EXERCISE 1: Summarize the cajon passage in two sentences.

According to other exemplary embodiments, a cajon takes a generally cuboid form and includes a top, a bottom, a first pair of opposed sides extending between the top and the bottom, and a second pair of opposed sides extending between the top and the bottom and further extending between the first pair of opposed sides, wherein internal dimensions between the top and the bottom, between the first pair of opposed sides, and between the second pair of opposed sides are selected based on resonant fundamental frequencies of selected tones from a selected style of music. The various internal dimensions may be selected so the respective resonant fundamental frequencies provide a pleasing tone to the cajon according to principles of the selected style of music. As described herein, one of the four sides of the cajon includes or forms a striking surface, and the internal dimension of the pair of sides including the striking surface is measured from an inner surface of the striking surface. The selected style of music may be a style selected from the group of a traditional twelve-pitch-per-octave western style, a pentatonic style, or some other style, as desired.

According to other exemplary embodiments, a cajon includes a striking surface and a damping material disposed within the cajon to tune the cajon. The damping material may be disposed within the cajon either in contact with a striking surface of the cajon, or it may be disposed within the cajon out of direct contact with the striking surface. The damping material may serve a similar purpose to damping materials used in other drums, such as is commonly used to muffle bass drums.

Embodiments of the invention may provide multiple of the features disclosed herein in a variety of combinations. The scope of the claimed invention is not limited to any particular combination of features discussed herein or shown in the appended figures, but should be ascertained by reference to the appended claims.

FIG. 1 shows a perspective view of a representative cajon 10. The cajon 10 is substantially cuboid in shape, and has a top 12 and a bottom 14. A front side 16 extends between the top 12 and the bottom 14, and a back side 18 also extends between the top 12 and the bottom 14 on a side of the cajon 10 opposed to the front side 16. Two other opposed sides extend between the top 12 and the bottom 14: a left side 20 and a right side 22. While the cajon 10 is illustrated as having sharp edges where the respective sides of the cuboid shape meet, it will be appreciated that the cajon 10 may have rounded edges and corners for aesthetic and functional reasons.

The front side 16 of the cajon 10 forms or includes a striking surface 24. The striking surface 24 is intended to receive blows, such as blows from all or portions of a user's hands. The sound that is thereby produced may depend on the strength of each blow as well as the location of each blow on the striking surface 24. While essentially any location on the cajon 10 may be struck or receive a blow to cause the cajon 10 to produce a desired sound, the striking surface 24 may differ from the other surfaces and sides of the cajon 10 in ways that will cause users to generally favor striking the striking surface 24. One feature of the front side 16 that may modify the sound of the striking surface compared to the other sides of the cajon 10 is the presence of a vent hole 26 or vent port disposed on the front side 16, in this case near the bottom of the front side 16. This location of the vent hole 26 on the front side 16 allows the striking surface 24 and the vent hole 26 of the cajon 10 to act as a classic Helmholtz resonator.

DATASET CONTENT:
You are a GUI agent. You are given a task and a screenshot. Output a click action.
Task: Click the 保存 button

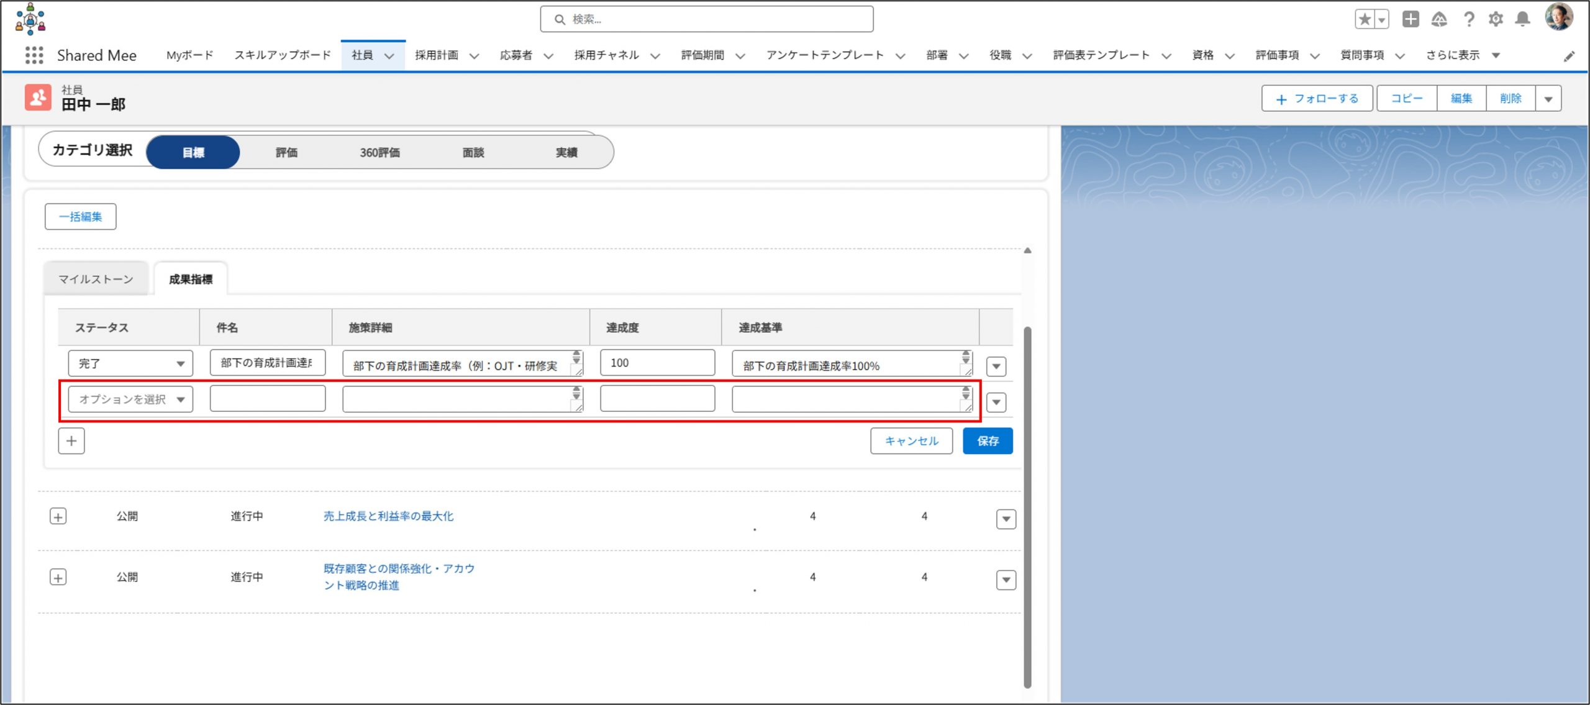tap(987, 441)
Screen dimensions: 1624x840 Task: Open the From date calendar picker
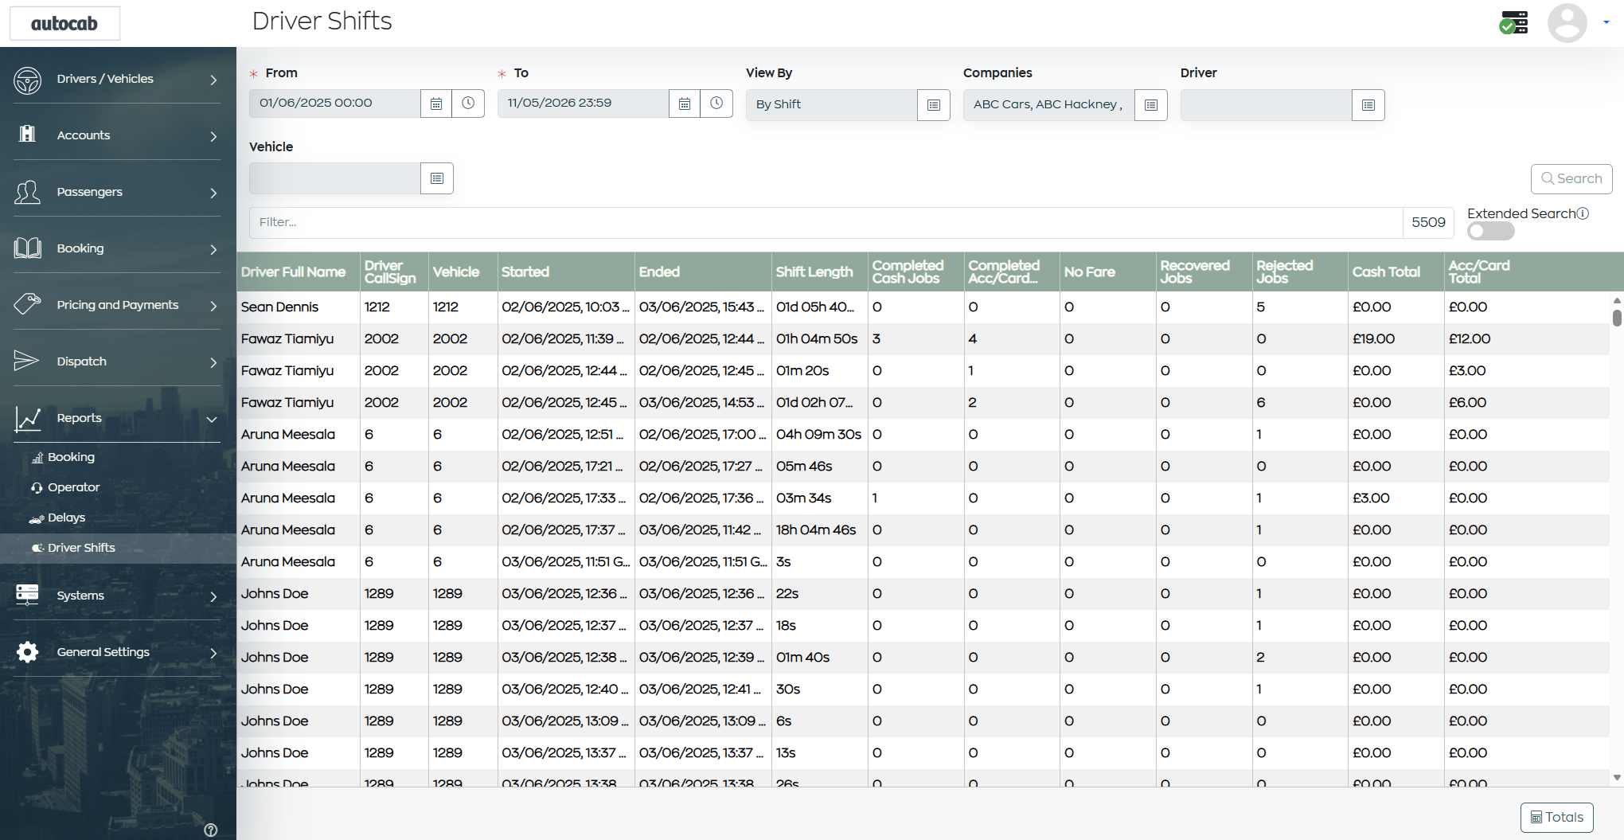(x=436, y=104)
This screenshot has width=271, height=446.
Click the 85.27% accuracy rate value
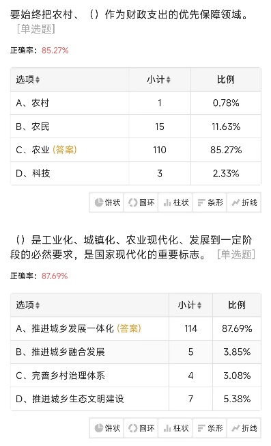[55, 51]
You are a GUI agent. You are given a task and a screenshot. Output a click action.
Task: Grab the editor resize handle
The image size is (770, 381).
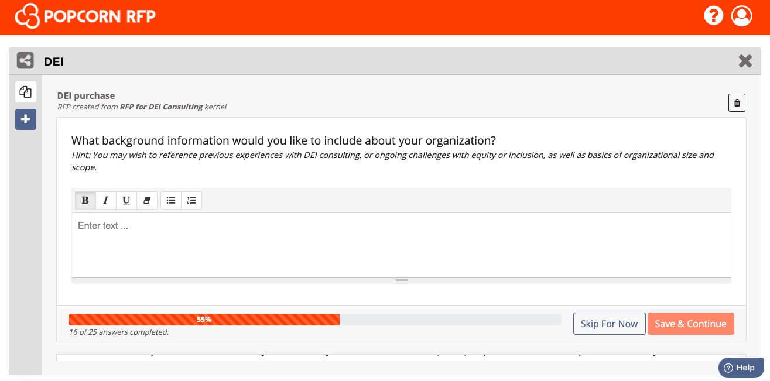tap(401, 280)
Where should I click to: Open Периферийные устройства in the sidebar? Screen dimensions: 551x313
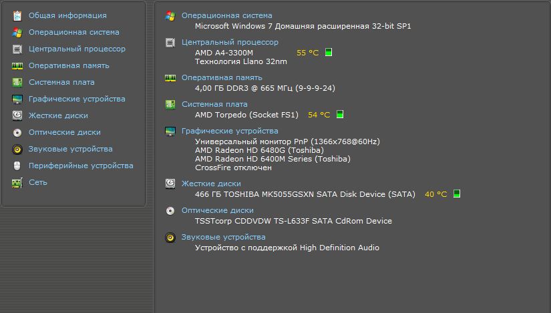pyautogui.click(x=81, y=166)
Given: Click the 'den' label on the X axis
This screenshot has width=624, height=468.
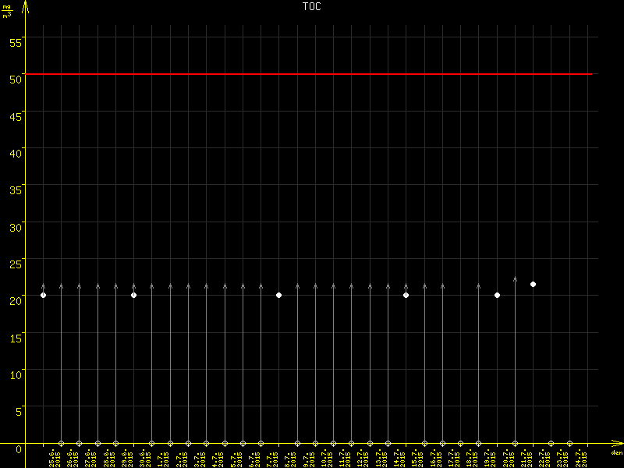Looking at the screenshot, I should [x=616, y=452].
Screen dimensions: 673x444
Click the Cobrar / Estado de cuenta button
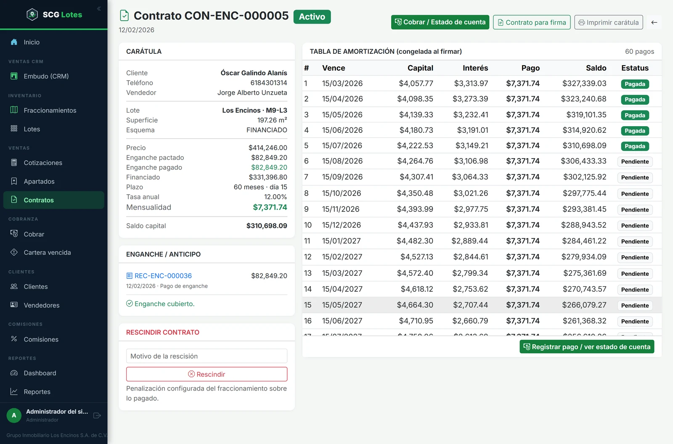pyautogui.click(x=440, y=22)
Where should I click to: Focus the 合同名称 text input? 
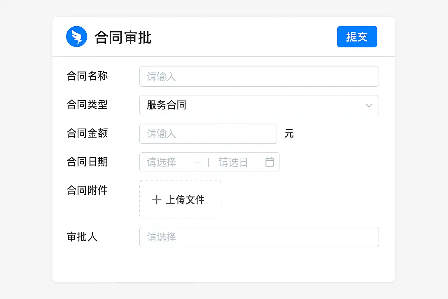pos(259,77)
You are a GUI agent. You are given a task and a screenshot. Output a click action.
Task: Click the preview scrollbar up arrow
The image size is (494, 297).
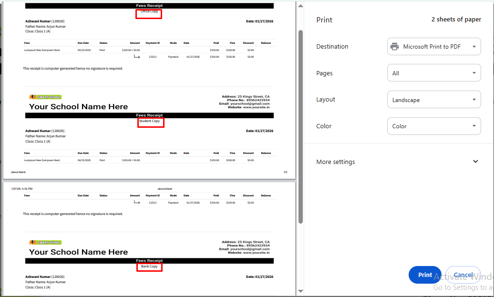tap(300, 5)
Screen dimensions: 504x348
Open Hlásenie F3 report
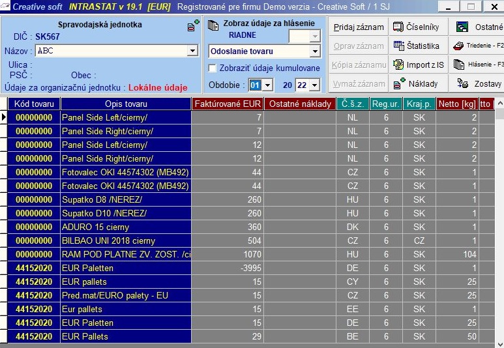pyautogui.click(x=478, y=65)
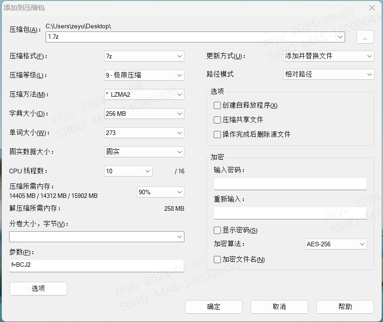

EXERCISE 2: In the records, swap "GUI agent" for "screen assistant" across the stretch from the start of the records through the line containing "pyautogui.click(x=81, y=166)", leaving the pictures out of your answer.

FINAL RESULT 1: A cajon may take a generally cuboid form whose internal dimensions are chosen based on the resonant fundamental frequencies of tones from a selected style of music, and it may hold damping material inside to tune it. In the illustrated cajon, the front side forms a striking surface with a vent hole near its bottom, which lets the striking surface and vent hole act as a classic Helmholtz resonator.

FINAL RESULT 2:
You are a screen assistant. You are given a task and a screenshot. Output a click action.
Task: Click the 保存 button

tap(987, 441)
Screen dimensions: 1624x840 Task: Open the From date calendar picker
(x=436, y=104)
This screenshot has width=271, height=446.
Click the 85.27% accuracy rate value
[55, 51]
You are a screen assistant. You are given a task and a screenshot. Output a click action.
Task: Grab the editor resize handle
The image size is (770, 381).
tap(401, 280)
Where should I click to: Open Периферийные устройства in the sidebar? Screen dimensions: 551x313
pyautogui.click(x=81, y=166)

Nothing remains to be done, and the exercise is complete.